String

Python 里的string是immutable的

尽量避免做slicing

Char Removal

删除student中的u和n

常见错误:

  1. 如果有多个元素连续出现,index不注意维护就会删不干净。

  2. 调用API的时候要注意时间复杂度 deleteCharAt, subString, string1+string2都

错误做法

两个挡板,三个区域,同向而行。对于需要保留output相对顺序的题目,选择同向而行。

左挡板左侧,不包含左侧,是要留的结果 左右之间,是不在乎的区域 右挡板右侧,不包含右侧,是正在探索的需求

Case 1: a[j] should be kept: a[i]=a[j], i++, j++ Case 2: a[j] should not be kept: j++

class Solution(object):
  def remove(self, input, t):
    """
    input: string input, string t
    return: string
    """
    # write your solution here
    slow, fast = 0, 0
    toremove = set(t)
    array = list(input)
    for fast in range(len(array)):
      if array[fast] not in toremove:
        array[slow]=array[fast]
        slow+=1
    return ''.join(array[:slow])

j 快指针,右边是未访问的元素,左边是已经访问的元素;

i 慢指针,左边是要返回的字符;

快慢指针之间[i, j-1]是不返回的元素。

initialization:i=0, j=0

str[j]是否该被保留

a = list(str)

Case1: 保留str[j], a[i]=str[j], i+=1. j+=1;

Case2: 不保留str[j], j+=1

Termination Condition: j>=len(str)

def remove(str):
    lst = list(str)
    i,j = 0,0
    while j<len(lst):
        if lst[j] not in ['u', 'n']
            lst[i] = lst[j]
            i+=1
        j+=1
        return ''.join(lst[:i])
    print(remove("student"))

Time O(n)

Space O(n)

def remove(str):
    lst = []
    j = 0
    while j<len(str):
        if str[j] not in ['u', 'n']
            lst.append(str[j])

§ **任务说明**:
能否把上面那篇字符删除笔记里从“initialization:i=0, j=0”起到“lst = list(str)”为止的那一段重写一遍，并把其中的“Termination Condition”改成“终止条件”？

§ **数据部分**:
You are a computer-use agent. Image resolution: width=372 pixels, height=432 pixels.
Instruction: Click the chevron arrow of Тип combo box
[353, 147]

§ **任务结果**:
initialization:i=0, j=0

str[j]是否该被保留

a = list(str)

Case1: 保留str[j], a[i]=str[j], i+=1. j+=1;

Case2: 不保留str[j], j+=1

终止条件: j>=len(str)

def remove(str):
    lst = list(str)